* [Exercise objective]: Find and copy the lines in the records beneath this task that contain the word "computer".

── Data extract ──

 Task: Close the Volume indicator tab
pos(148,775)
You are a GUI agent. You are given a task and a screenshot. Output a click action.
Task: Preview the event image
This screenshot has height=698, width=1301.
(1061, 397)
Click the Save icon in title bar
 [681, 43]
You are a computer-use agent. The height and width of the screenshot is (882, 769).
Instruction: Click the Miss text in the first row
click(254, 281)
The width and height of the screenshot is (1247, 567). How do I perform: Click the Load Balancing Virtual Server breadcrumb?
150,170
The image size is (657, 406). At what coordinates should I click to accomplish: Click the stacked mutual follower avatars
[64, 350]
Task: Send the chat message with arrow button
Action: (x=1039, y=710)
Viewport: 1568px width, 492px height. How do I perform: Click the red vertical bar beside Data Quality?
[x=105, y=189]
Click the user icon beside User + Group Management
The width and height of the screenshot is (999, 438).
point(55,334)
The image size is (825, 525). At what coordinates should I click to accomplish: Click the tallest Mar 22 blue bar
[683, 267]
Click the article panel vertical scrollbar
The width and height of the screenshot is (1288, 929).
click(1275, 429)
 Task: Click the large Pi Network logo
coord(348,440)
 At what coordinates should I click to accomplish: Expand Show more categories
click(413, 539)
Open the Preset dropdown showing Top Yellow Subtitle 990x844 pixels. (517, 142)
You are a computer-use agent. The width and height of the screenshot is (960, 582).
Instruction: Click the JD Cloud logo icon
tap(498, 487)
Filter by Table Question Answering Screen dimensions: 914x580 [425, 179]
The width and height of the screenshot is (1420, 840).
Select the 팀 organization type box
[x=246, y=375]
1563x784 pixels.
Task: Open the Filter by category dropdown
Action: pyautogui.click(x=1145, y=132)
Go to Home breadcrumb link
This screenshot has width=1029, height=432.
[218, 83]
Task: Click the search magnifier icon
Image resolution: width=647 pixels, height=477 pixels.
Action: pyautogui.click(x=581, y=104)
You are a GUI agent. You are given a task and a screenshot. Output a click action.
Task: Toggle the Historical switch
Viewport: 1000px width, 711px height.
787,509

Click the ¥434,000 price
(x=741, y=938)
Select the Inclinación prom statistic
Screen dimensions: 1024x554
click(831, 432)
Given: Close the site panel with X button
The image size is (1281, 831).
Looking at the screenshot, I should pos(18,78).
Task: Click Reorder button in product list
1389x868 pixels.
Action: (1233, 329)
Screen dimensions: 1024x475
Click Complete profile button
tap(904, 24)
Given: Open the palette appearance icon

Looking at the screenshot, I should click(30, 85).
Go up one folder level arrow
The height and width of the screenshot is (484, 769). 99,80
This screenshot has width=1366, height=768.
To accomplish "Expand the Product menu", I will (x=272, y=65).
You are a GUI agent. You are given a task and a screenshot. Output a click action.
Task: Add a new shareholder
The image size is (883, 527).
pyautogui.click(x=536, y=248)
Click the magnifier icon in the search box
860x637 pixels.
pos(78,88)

───

* [Exercise output]:
You are a computer-use agent. The height and width of the screenshot is (882, 769).
You are a computer-use agent. The width and height of the screenshot is (960, 582).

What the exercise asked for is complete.